Thursday 25 November 2010

LAST TRAIN HOME


The pace of economic change in China is nothing short of astonishing. Economic reforms began some 30 years ago, triggering a period of sustained growth that many consider to be a ‘miracle’. This surge of capital is unlike anything any nation state has been subject to for the last 50 years and it’s clear that it’s going to continue. Here’s a fun fact: every month China produces so much excess cash that they could easily use such money to head out into the international market and buy two or three of Britain’s biggest companies and corporations. This month they could easily snap up British Petroleum, Vodafone and Tesco, next month they could go for Barclays, British Telecom and J Sainsbury.
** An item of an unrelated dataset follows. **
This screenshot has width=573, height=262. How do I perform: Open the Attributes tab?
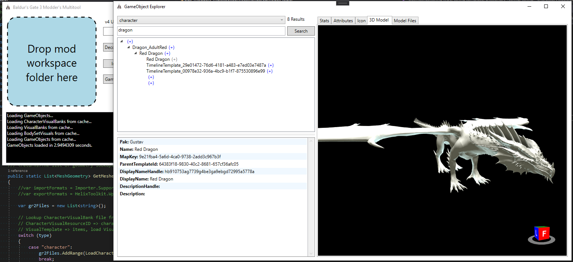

Remember the fuss that was generated when American-owned Kraft purchased our beloved Cadburys? China could have produced the surplus cash needed for such an investment in the space of about a week; indeed, the purchase would have amounted to them spending a small amount of pocket change.

Whether China goes the way of Japan, who some twenty years ago had their own economic growth spurt brought to an abrupt end after a serious and fatal asset bubble (whereby the price of Japanese assets saw themselves seriously over-inflated due to surplus-demand) or if it continues along the path towards being an economic superpower remains to be seen. One thing we do know for sure is that any growth of this nature is sure to increase the gap between the rich and the poor significantly. These monetary changes have effected a period of rapid urbanization, which has seen millions of farmers and rural workers move to the cities, bringing about environmental retrogression, a large amount of unemployment and a gap in income that is growing unthinkably large. This is the story of Last Train Home, director Lixin Fan’s documentary film that gives life and character to the detrimental effects of China’s rapid, uncontrolled growth. It throws light on the dark heart of China’s economic miracle.

Every year 130 million or so migrant Chinese workers make a living in dank, soulless, and de-humanising factories producing the goods which power the Chinese economy. In most cases this requires the worker to be away from their family for the space of an entire year – returning home only during the Chinese New Year. It is by this mass human exodus of Chinese migrant workers that the film receives its title – these individuals have to scrabble on board a train that is too compact and too slow and suffer through the largest human migration in the world.

By choosing to focus on this journey, on the separation of families and on the distance and differences between China’s rural past and industrial future, Last Train Home can be seen as document regarding the gaps of all shapes and sizes that have been formed in Chinese society by their economic miracle. Not just the gap that has formed between the rich and the poor, or between industry and agriculture, but also the gap that such economic toils create between individuals that love each other. Perhaps this is why Last Train Home is such an affecting film – it operates on a uniquely human level. We take it for granted that what matters most is not money, but the human relationships that we form over the course of our lives and yet for many in China it is an economic necessity that these relationships be waylaid.

Lixin Fan smartly chose to detail this struggle by focusing on the story of one family trapped in these demoralizing and soul-crushingly glum circumstances. It follows the Zhang family, the mother and father of which left their two children to be raised by their Grandma for 16 years, as they followed a seemingly endless cycle whereby they would work for a year, return for the New Year and head back out to work soon after. Such sacrifices were made in the name of seeing their children through school and hopefully onwards to a life. However, their teenage daughter Qin does not see things this way. She is wracked with a sense of abandonment and rejection which soon manifests into an unerring desire to escape from both her parent’s expectations (that she goes to school, makes a living for herself and doesn’t have to suffer in the same manner that they have to) and from a future that she has no control over. Some of her decisions may appear at first to be disarmingly selfish, but deeper thought reveals them to be entirely natural. There are no bad people in this film; there are only people who are trapped by their own dependence on a broken, manipulative system that throws lives into disrepute. Even when the father, Mr Yang Zhang loses his way and lashes out brutally at his daughter, it’s easy to see it as the consequence of his own tragic embroilment within this system that has left him beleaguered and emotionally insecure.

Lixin Fan’s film went down pretty well with the critics at Sundance this year (it still has 100% on rottentomatoes) and you can see why. This is an undeniably powerful and gently forceful film. It gets its point across without being shouty, pointy or polemical. It is all the more affective for being a simple but effective story about one family’s misfortunes set against the background of a much wider tragedy. Whilst not exactly pleasant or feel-good viewing, Last Train Home remains essential viewing for anyone with any interest in the workings of the economy, cultural anthropology and the manner in which human beings relate to one another.